Несмотря на беспокойство из-за отсутствия кота, Паньягуа решил не отправляться пока на его поиски. Он сам увлекся тем, что открылось ему, по мере того как продвигалась его работа. Так значит, Бог играет с человеком не в кости, а в крестики-нолики… Век живи — век учись. К счастью. Отлично, посмотрим, что дальше.
Еще рано, так что, закончив работу, он успеет написать инструкции Мартину Обесу относительно второй части плана — небольшого обмана, который должен положить начало аристотикии в жизни Инес Руано. Мартин должен позвонить жертве по телефону, представившись помощником главного редактора какого-нибудь знаменитого американского журнала — «Харперз» или «Вэнити фейр», — и сообщить, что они заинтересованы в сотрудничестве с ней и готовы заключить контракт на такую головокружительную сумму, чтобы Руано восприняла это как настоящий подарок судьбы. И начиная с этого момента…
«Начиная с этого момента, — записал Паньягуа, покусав для вдохновения кончик своего пера, — нужно подстроить две-три счастливых случайности (неожиданная встреча, банкнота в десять евро, валяющаяся на коврике возле ее двери). Все, что угодно, любая мелочь покажется жертве знаком особого благоволения фортуны, потому что, как уже было сказано выше, с началом аристотикии воображение жертвы или в крайнем случае мы сами, — на этом месте писатель прищелкнул языком, прекрасно зная, кому достанется эта грязная работа, — позаботимся о том, чтобы она во всем видела волю провидения. После этого и некоторых других деталей, о которых я сообщу вам позже, все будет готово к съемкам нашей телевизионной программы, и по ее завершении ваша роль будет исполнена. Желаю вам, — начал было Паньягуа, однако засомневался, погрыз гусиное перо, надеясь получить от него совет, и в конце концов, несмотря на свое убеждение, что помарки портят эстетический вид текста, решил зачеркнуть «желаю вам» и написал: «желаем вам удачи».

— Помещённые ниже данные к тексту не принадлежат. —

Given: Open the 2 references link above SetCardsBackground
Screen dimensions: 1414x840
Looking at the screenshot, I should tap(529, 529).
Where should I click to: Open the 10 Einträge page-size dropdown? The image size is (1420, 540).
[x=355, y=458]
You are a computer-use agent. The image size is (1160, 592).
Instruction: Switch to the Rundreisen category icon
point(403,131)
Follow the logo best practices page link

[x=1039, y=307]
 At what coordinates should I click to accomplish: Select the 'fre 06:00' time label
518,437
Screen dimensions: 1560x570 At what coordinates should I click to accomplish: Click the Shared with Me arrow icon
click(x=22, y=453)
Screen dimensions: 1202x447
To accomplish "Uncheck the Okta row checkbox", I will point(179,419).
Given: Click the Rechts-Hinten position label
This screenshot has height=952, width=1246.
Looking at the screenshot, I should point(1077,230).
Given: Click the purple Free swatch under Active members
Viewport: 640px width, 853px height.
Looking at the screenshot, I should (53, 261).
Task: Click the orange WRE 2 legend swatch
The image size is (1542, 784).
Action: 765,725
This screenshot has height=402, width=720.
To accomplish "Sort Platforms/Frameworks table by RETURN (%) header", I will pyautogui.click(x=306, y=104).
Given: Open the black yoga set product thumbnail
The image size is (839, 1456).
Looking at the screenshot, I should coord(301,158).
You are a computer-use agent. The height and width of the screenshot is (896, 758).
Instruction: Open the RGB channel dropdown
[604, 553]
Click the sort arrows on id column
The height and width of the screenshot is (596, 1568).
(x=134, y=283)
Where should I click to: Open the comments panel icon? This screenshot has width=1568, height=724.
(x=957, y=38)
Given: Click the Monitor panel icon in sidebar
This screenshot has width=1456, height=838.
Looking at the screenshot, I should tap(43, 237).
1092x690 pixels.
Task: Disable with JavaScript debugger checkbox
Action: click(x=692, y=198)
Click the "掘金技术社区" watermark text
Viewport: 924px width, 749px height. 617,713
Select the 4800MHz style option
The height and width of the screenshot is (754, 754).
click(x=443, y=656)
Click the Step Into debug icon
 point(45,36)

Паньягуа остановился, посмотрел на свое сочинение, на этот раз получившееся слишком длинным, и собрался подписать его. Какое имя выбрать сегодня? Этот момент работы доставлял ему наибольшее удовольствие: по складу характера он любил ситуации, предоставлявшие ему возможность выбора. Разумеется, он не подпишется своим настоящим именем, никому не известным в этом городе, и, уж конечно, не удобным псевдонимом «Грегорио Паньягуа», служившим ему столько лет. «Имена — не пустая скорлупа, — думал писатель, — они многогранны и, означая одно, намекают на многое другое». Поэтому свои послания Мартину Обесу он подписывал каждый раз различными, но обозначающими одно и то же именами. Конечно, никому и в голову не пришло бы разбираться в этих тонкостях, но Паньягуа с самой юности привык к тому, что его интеллектуальные намеки неизбежно проходят незамеченными. «Люди в наше время ничем не интересуются», — заключил он. Блеск эрудиции, которым он приправлял любую свою работу, всегда оставался недооцененным, однако Паньягуа никогда не мог отказать себе в интеллектуальном удовольствии.
— Вагнер? Ты где, Вагнер?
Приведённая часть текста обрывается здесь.